Every-other Monday night I play a Dharma Seed talk for any of my dharma buddies who want to come over and listen. (So far, only Thomas has taken me up on the offer, but all are invited! Send me an email here, if you’d like to come.)

Anyway, the talk we listened to last night was given by Winnie Narzarko at the Forest Refuge a few weeks ago. It’s titled: What’s Going on in the Teacher Meetings?  I don’t think I’ve ever heard anyone give a whole talk on the intention and the dynamics of those one-on-one “teacher interviews,” which are a standard part of all the longer-than-3-or-4-day meditation retreats I’ve ever been on.

It was a terrific talk, especially for anyone getting ready to go on retreat (which is me!).
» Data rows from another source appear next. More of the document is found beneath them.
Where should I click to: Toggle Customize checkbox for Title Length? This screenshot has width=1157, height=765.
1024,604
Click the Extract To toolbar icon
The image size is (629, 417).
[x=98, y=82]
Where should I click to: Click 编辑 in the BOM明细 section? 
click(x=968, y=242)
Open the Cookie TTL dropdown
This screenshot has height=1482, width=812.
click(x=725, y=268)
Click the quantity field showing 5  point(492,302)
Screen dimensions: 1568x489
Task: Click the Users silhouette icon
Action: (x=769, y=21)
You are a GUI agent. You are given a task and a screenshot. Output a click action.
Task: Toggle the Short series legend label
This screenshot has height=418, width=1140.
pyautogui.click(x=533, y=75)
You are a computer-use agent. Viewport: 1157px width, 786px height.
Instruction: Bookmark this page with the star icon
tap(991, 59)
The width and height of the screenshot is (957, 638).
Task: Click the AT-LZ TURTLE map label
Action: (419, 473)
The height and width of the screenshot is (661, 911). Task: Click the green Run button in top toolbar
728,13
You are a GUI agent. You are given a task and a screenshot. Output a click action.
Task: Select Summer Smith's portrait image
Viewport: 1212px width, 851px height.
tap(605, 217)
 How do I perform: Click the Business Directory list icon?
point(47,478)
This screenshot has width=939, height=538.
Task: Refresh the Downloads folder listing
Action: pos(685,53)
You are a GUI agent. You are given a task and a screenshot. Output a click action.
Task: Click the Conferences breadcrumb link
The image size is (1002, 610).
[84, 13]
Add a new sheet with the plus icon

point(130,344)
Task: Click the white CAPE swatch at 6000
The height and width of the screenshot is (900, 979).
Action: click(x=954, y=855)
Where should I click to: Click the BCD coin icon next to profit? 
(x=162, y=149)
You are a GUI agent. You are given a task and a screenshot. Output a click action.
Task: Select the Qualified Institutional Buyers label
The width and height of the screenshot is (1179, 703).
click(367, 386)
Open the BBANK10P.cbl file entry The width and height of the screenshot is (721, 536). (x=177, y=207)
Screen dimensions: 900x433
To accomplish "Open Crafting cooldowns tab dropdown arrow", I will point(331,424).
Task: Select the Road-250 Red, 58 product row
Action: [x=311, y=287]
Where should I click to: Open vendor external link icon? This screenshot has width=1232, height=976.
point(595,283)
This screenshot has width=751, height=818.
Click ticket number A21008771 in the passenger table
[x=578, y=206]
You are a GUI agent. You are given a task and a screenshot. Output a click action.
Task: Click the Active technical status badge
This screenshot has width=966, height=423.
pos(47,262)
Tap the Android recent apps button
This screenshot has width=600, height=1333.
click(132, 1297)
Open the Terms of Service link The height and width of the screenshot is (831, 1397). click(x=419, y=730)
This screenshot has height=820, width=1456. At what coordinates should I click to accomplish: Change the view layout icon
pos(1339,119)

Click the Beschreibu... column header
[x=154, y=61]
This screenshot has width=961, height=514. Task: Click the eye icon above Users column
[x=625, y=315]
But even for those who aren’t in that particular situation, I’ll offer this quote, which really caught my attention. Winnie was saying that the teacher/student meeting could be summed up as “a two-person joint dharma inquiry” and that the “main purpose of the meeting from the perspective of practice” is an investigation — done as a joint enterprise — of the workings of the mind, which leads to wisdom and insight.

So here’s the quote:

“Having established mindful connection with experience, the mind begins to notice how it creates suffering and how it can release that suffering.”

Exactly! That, right there in a nutshell, is what the practice is all about.